3.16 Speaker Verification
Zhou et. al. (IEEE SLT 2021) found that ResNeXt and Res2Net can significantly outperform the conventional ResNet model. The Res2Net model achieved superior performance by reducing the EER by 18.5% relative. Experiments on the other two internal test sets of mismatched conditions further confirmed the generalization of the ResNeXt and Res2Net architectures against noisy environment and segment length variations.
作者你好,我最近看到这篇文章,仔细读过后很少倾佩,想问下这种新颖的想法是如何萌发的?此外,我之前也看到过一篇FractalNet的论文,大概和densenet同时期,它有点类似这个scale思想,不同的是各个通道间没有交互。此外resnext中的cardinality可以借助group_convolution实现,但是训练速度会大幅降低,该怎么优化?谢谢
你好,res2net的最初思路源于如何高效低成本的实现多尺度特征的提取,我们通过类似resnext的分group的机制,在细粒度层面对同一层级的不同group的特征进行层次递进的处理,实现低计算开销的感受野组合爆炸效用。 fractalnet和densenet在跨block的粗粒度上进行特征融合,且每个后续节点大量使用前面层的特征,这样会导致特征的冗余和重复计算,从而计算复杂度相对较高,参数利用率有限。直观理解,你可以观察到在fractalnet和densenet里面的dense连接下,每一个中间节点都会接收前面的所有特征;而res2net是分组后层次性融合特征,并不是每个中间节点都会接收前面所有的特征信息。
group conv的速度变慢是因为在分group后,我们可以在同样参数量计算量条件下使用更多的channel,但是由于现有硬件的优化问题,io替代计算成为新的瓶颈,所以显得group conv会慢。在定制化设备上和更新的硬件上,这一问题会得到解决。

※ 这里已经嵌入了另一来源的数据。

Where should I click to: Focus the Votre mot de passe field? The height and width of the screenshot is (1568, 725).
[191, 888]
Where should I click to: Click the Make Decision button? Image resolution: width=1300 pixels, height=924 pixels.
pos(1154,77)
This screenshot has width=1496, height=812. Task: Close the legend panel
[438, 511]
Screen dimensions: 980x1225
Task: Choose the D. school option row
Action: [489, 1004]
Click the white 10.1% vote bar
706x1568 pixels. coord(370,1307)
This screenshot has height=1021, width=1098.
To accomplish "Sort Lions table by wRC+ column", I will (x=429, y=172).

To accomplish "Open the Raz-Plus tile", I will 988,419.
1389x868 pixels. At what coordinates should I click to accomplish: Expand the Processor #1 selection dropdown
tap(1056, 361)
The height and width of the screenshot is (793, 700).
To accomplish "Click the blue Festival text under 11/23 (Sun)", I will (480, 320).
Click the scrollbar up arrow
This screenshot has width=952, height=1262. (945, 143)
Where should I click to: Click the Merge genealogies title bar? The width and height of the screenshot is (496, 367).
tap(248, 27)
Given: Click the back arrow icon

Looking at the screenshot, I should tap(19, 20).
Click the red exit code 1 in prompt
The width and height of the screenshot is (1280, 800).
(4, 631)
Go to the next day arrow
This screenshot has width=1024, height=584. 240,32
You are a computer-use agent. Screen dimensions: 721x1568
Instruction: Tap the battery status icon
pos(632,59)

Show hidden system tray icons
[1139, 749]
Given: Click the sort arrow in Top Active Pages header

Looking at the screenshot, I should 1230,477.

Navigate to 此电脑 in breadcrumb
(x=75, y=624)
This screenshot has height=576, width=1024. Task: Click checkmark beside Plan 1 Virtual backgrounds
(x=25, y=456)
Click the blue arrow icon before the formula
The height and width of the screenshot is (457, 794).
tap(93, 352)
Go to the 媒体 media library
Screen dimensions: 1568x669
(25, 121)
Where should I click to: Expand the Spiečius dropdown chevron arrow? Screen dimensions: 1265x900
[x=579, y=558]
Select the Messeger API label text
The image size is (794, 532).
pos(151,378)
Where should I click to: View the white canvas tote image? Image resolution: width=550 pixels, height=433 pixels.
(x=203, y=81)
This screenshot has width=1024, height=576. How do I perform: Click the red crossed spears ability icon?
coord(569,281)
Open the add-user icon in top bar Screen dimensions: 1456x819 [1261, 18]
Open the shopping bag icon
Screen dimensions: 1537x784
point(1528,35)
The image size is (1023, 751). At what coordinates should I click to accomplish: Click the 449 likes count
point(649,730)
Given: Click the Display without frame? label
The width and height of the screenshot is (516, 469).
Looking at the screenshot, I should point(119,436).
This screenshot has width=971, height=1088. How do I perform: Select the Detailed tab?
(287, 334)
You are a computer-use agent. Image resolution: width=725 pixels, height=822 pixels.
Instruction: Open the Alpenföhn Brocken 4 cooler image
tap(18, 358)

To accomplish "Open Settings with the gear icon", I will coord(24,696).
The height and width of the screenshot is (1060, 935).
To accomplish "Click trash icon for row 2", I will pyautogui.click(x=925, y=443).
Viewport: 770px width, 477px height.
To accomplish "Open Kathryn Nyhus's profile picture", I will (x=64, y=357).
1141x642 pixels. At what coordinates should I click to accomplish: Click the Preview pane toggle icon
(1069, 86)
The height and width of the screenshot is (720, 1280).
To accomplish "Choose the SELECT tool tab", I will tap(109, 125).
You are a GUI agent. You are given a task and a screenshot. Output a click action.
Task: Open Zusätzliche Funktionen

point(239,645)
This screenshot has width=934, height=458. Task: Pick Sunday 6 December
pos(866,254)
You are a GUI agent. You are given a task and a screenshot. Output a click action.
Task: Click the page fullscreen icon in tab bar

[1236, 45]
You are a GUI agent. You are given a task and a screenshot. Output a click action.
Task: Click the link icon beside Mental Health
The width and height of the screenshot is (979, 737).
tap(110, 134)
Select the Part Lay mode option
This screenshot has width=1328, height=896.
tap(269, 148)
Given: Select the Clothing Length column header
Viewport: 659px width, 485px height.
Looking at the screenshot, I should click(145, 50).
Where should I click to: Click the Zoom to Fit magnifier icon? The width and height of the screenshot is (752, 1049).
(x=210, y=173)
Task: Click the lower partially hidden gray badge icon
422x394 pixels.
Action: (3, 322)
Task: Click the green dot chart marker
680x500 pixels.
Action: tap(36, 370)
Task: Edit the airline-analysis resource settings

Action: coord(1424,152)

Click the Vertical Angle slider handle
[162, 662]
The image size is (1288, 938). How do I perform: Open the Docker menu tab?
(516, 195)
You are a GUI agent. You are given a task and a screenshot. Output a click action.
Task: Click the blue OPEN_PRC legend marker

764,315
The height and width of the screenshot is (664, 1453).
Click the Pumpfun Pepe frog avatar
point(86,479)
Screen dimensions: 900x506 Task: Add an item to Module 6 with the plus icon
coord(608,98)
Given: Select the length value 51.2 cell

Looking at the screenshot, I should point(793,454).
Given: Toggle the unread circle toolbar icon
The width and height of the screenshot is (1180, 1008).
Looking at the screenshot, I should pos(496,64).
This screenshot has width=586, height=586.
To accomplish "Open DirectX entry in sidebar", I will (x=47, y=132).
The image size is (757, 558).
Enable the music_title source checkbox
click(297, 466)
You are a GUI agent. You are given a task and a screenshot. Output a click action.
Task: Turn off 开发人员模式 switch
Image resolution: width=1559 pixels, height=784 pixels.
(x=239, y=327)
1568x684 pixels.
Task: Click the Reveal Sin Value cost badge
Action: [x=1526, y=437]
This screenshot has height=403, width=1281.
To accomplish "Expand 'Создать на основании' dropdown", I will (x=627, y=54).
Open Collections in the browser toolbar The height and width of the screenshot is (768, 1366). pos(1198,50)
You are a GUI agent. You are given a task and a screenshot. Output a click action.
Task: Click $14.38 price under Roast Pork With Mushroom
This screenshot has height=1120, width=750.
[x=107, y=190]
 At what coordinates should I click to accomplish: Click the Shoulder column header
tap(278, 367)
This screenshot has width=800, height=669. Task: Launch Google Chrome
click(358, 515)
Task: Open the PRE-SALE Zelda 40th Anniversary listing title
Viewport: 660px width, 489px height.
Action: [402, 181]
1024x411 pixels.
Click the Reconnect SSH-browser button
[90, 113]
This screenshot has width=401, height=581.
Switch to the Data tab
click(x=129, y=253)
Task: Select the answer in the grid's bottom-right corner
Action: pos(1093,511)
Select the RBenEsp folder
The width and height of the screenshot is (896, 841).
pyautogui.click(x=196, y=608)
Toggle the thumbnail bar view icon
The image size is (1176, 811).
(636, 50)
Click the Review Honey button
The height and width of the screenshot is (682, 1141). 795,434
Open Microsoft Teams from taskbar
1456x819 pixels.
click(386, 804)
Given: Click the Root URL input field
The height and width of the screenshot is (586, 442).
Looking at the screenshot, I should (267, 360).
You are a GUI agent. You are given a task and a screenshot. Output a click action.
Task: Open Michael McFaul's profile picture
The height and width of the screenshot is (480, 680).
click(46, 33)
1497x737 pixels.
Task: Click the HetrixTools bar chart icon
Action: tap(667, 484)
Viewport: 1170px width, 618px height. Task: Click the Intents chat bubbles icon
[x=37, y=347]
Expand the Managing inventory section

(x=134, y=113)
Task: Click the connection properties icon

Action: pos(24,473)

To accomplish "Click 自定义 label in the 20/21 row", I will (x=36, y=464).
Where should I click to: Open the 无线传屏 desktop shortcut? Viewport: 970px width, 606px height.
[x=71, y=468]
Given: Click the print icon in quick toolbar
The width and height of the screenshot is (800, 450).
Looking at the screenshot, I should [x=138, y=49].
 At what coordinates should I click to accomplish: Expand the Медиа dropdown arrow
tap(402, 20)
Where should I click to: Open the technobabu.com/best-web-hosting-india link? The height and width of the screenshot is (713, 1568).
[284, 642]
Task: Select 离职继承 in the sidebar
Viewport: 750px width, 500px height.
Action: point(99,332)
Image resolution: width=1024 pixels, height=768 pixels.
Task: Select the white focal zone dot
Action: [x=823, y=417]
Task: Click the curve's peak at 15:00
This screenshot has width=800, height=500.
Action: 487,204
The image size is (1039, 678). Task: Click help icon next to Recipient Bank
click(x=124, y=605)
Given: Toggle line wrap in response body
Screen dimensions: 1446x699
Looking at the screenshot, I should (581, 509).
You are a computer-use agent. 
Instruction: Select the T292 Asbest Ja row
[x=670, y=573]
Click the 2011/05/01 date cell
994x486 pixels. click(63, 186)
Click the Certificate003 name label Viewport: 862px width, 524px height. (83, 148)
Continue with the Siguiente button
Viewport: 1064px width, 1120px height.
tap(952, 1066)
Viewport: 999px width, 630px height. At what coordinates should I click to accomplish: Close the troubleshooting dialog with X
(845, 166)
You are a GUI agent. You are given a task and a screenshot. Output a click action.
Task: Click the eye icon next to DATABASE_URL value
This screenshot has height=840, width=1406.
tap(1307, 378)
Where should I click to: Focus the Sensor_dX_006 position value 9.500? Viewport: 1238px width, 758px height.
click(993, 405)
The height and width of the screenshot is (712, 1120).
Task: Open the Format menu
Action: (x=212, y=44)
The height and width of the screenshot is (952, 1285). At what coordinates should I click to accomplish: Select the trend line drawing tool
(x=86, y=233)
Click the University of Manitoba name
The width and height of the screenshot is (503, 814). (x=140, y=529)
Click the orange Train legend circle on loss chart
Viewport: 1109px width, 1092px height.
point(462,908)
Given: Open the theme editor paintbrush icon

我是一个初入深度学习领域的小白,想问一下关于res2net的deeplab实现。最后两个层的步长也是变为1吗,关于预训练权重的使用,请问进行deeplab实现时,改变了最后两层的步长,还是使用原有打预训练模型吗
最后两个层与resnet一样也是步长为1。改变了步长后,还是用原有的预训练模型
非常感谢您的解答
我最近也在看这篇论文,这里你要参考resnext论文,d应该是指每组卷积核数量,下文的C是cardinality对应为组数
请问现在1vb版还没有集成到mmdetection当中吗?谢谢~
目前集成到mmdetection里面的就是v1b。
mmdetection目前只看到v1d版本啊?然后对比试跑了一下,跑不过HRNet40,我还以为列出的对比数据是用v1b来测试的。
v1d是mmdetection给起的名字,’然后对比试跑了一下,跑不过HRNet40‘ 我不太清楚hrnet40的配置,你在mmdetection框架下能复现res2net和hrnet的结果吗?我这边之前测出来结果(也就是mmdetection上写的结果)是能以比hrnet40参数里低很多的情况下性能比它好一些。
https://github.com/open-mmlab/mmdetection/tree/master/configs/hrnet
https://github.com/open-mmlab/mmdetection/tree/master/configs/res2net
可能和样本尺度分布有点关系吧。我用的建筑物数据集测试,里面小样本占比高。2x跑下来就大概res2net-101比HRNnet-W40的AP低1~2个点左右,但GPU占用和训练时间比HRnet少。后来又试了一下152+dnv,还是要低一些。而且网络加深以后,反而GPU占用和训练时间比HRnet多了。
请问一下,对于显著性目标检测任务,Res2Net解决的是多尺度的问题,解决的尺度范围有多大?Res2Net是否能解决small object的问题?
Res2Net可以通过增加scale的数量来增加对大尺度物体的表征。而对小物体的表征,Res2Net有一个分支是直连分支,这个分支保证Res2Net对小物体的处理能力。在显著性目标检测任务上,将ResNet替换成Res2Net在没有任何额外计算开销的前提下,可以有效提升检测精度。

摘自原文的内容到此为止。